Pension Funds: One Of The Many Causes Of Housing Shortages, Homelessness

 I started a long post trying to show that homelessness isn't a local issue.  Well, sure, the impact is local, but the main causes are outside the control of local politicians.  While that post sits around (maybe forever) waiting for me to make it perfect, an article in Sunday's LA Times gives a great example of how greed and uncontrolled capitalism set up a structure that makes many ordinary folks with money in pension funds unwitting accomplices to the high cost of housing.  From the LA Times:

"At the Shady Lane Apartments in the suburbs east of San Diego, the carpet could be worn, the appliances old. But with some of the cheaper rents around, the complex was a relatively affordable home for an increasingly priced-out working class.

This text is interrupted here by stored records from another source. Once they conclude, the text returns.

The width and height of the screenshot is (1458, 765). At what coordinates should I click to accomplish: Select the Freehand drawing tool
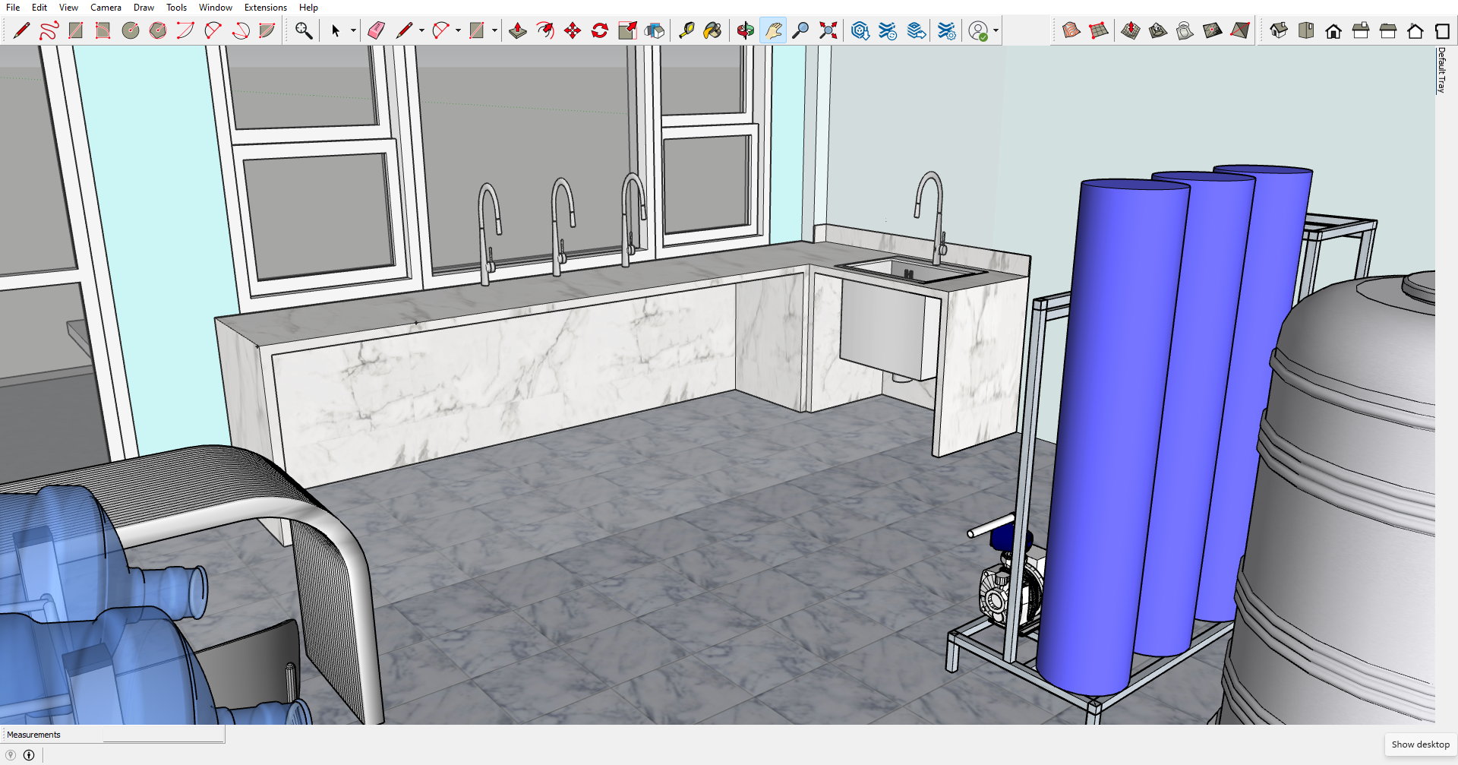(x=49, y=30)
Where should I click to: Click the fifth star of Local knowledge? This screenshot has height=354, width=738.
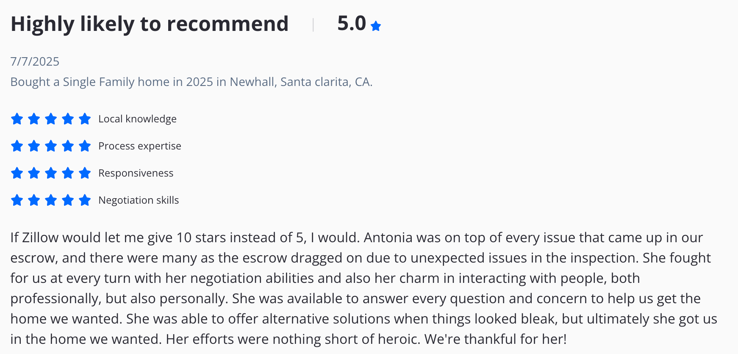85,119
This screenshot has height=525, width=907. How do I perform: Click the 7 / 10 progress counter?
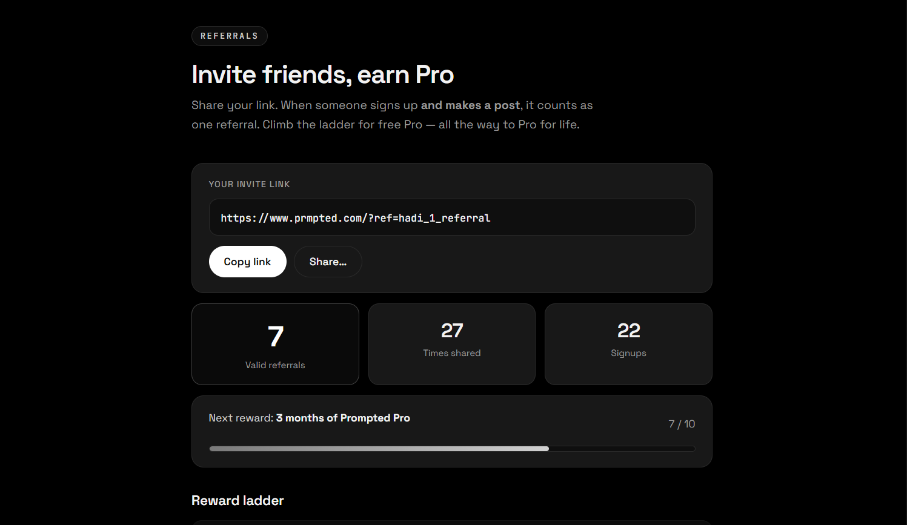click(x=682, y=424)
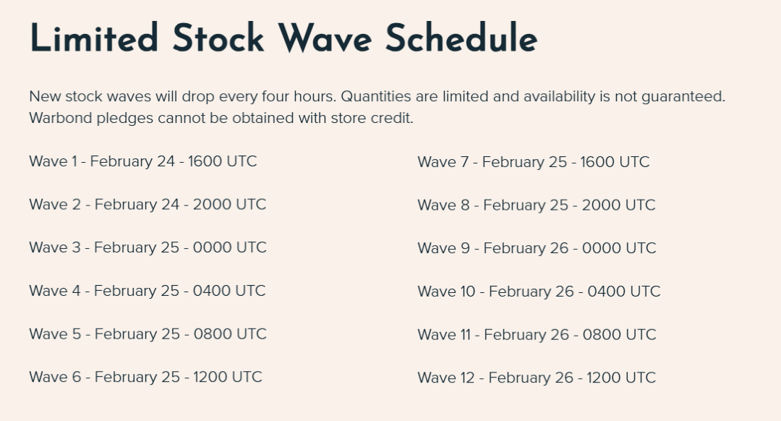Select Wave 6 February 25 1200 UTC entry
Image resolution: width=781 pixels, height=421 pixels.
pyautogui.click(x=145, y=377)
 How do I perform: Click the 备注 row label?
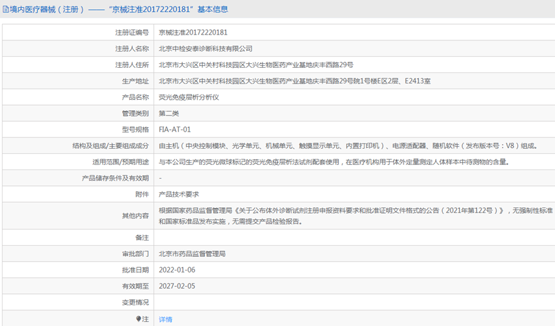[142, 237]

Then, in 2021, the nonprofit that owned the 112-unit property sold it. In less than three years, the new owners raised rent for vacant units 21 percentage points more than landlords in nearby neighborhoods, according to data from a real estate research firm. On average, available homes at the complex went from less expensive than the surrounding area to more expensive.

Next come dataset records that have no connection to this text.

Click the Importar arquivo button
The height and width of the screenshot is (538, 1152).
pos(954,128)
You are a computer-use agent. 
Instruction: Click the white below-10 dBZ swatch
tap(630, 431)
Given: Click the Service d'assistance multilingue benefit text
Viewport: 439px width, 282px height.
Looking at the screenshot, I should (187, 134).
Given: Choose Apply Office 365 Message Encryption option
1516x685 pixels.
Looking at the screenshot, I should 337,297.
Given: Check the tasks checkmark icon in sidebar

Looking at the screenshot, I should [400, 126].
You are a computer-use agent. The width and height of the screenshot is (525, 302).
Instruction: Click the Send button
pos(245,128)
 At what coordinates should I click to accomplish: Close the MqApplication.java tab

Existing tenants saw change too. Rubin Flournoy, a supervisor at a city water treatment plant, said he’s seen his rent climb roughly twice as much annually since the sale. What he didn’t know was that the new owners had a surprising funding source: people like himself.

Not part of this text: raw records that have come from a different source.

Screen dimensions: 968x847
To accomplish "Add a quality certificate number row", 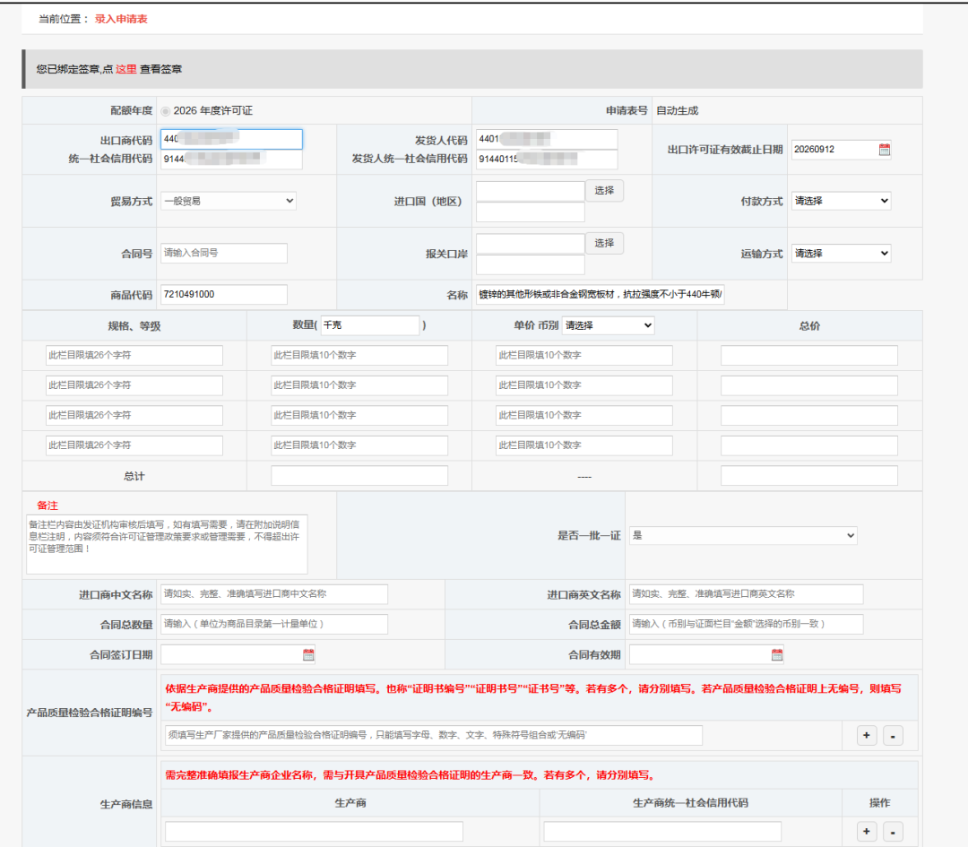I will [867, 736].
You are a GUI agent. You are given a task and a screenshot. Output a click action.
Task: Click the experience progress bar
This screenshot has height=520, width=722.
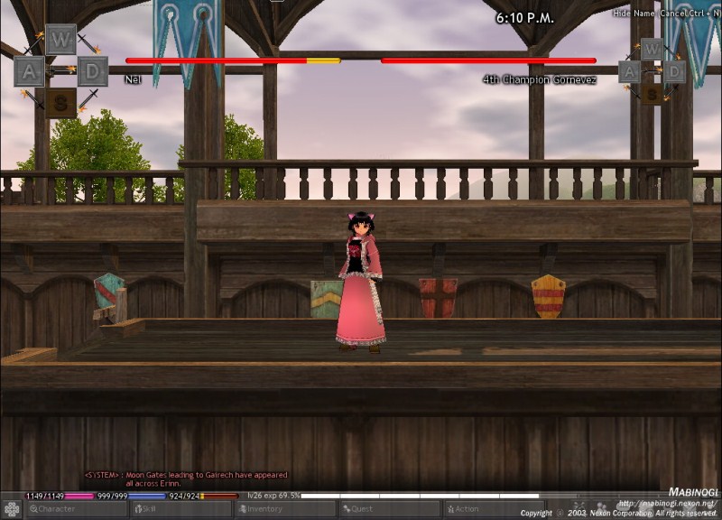(420, 496)
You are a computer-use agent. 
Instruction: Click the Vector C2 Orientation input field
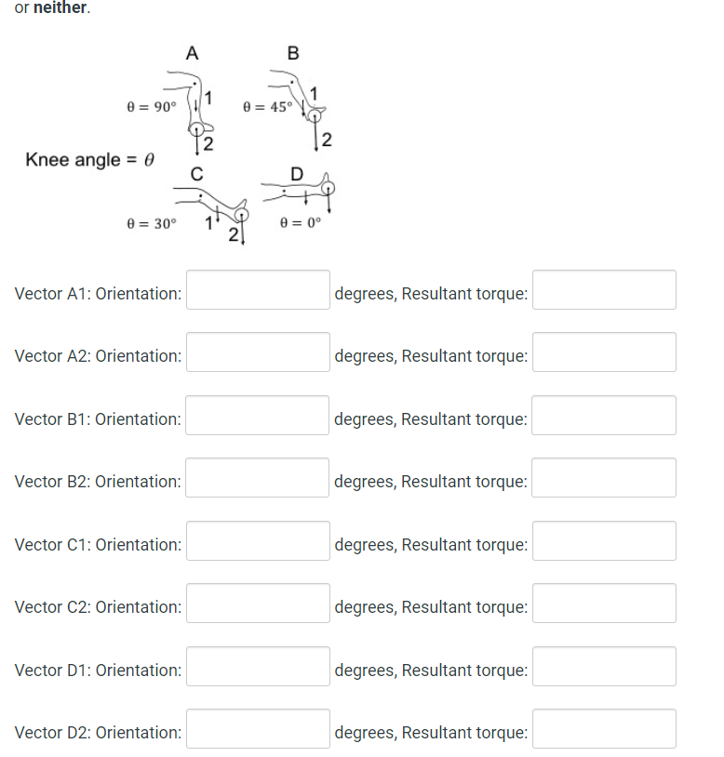click(258, 603)
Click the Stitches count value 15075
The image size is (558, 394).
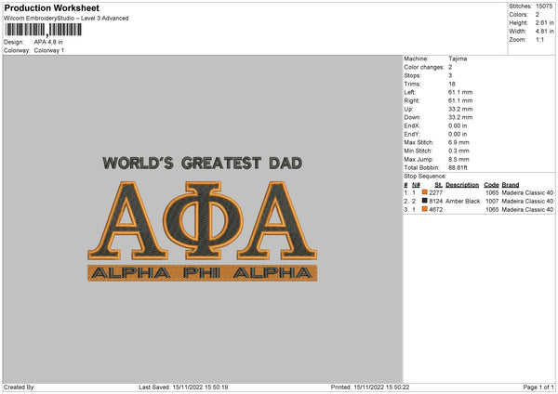point(545,7)
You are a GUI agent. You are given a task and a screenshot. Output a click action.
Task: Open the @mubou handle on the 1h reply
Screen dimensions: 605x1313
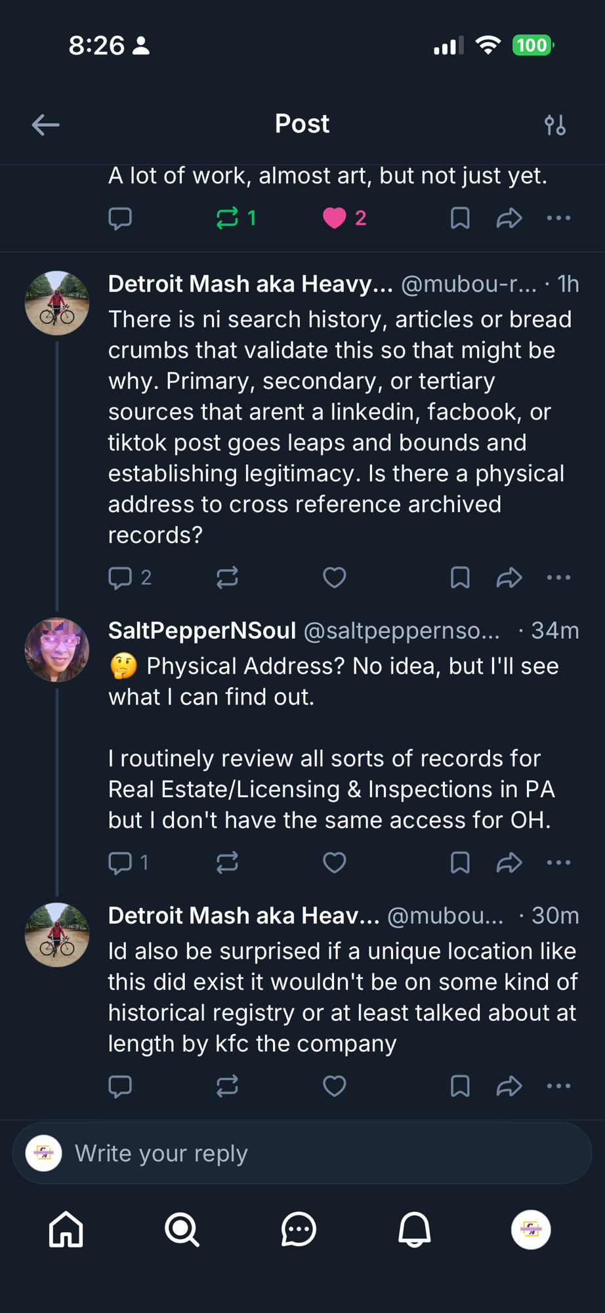coord(469,284)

The El Cajon complex had been sold, according to research firm CoStar and commercial loan reports, to a giant real estate investment fund managed by the private equity firm Blackstone. Investors in the fund include the California State Teachers’ Retirement System and other public pension funds across the country.

There's the bind.  Pension and other such funds, like the Alaska Permanent Fund, are supposed to be invested to increase the value of the fund.  For pension funds, the purpose is to be able to pay pensions once people retire.  An important goal.

But few fund managers worry too much about the social and environmental impacts of the funds they invest in.  Some have started to pay attention to these issues - generally called ESG (Environmental, Social, Governance).    Republican legislators have started introducing legislation demanding punishing companies that use ESG criteria in investing.   [This is a Forbes article and I assumed I'd be blocked.  They said it was 1 of 4 free articles.  Clear out your cache regularly]  It seems Republicans are against regulations except when they aren't.  


Now, this was a short and easy post to write (and I hope to read).  Store it in that part of your brain that monitors housing and homelessness issues.  And the negative side effects of unregulated (or loosely regulated) capitalism.  

Also check on the funds your money (personal or pension or Permanent Fund, etc.) is invested in.  

I did look at the Alaska Permanent Fund Investments and the Alaska Teachers Retirement Fund (2021), but I couldn't find Blackstone.  But such funds could be hidden somewhere I didn't know to look.  I did find that Blackstone bought the Alaska Permanent Fund's infrastructure portfolio for $1 billion.   I didn't go much beyond the headline because of a paywall. (Giving them my email address is a kind of paywall to me.)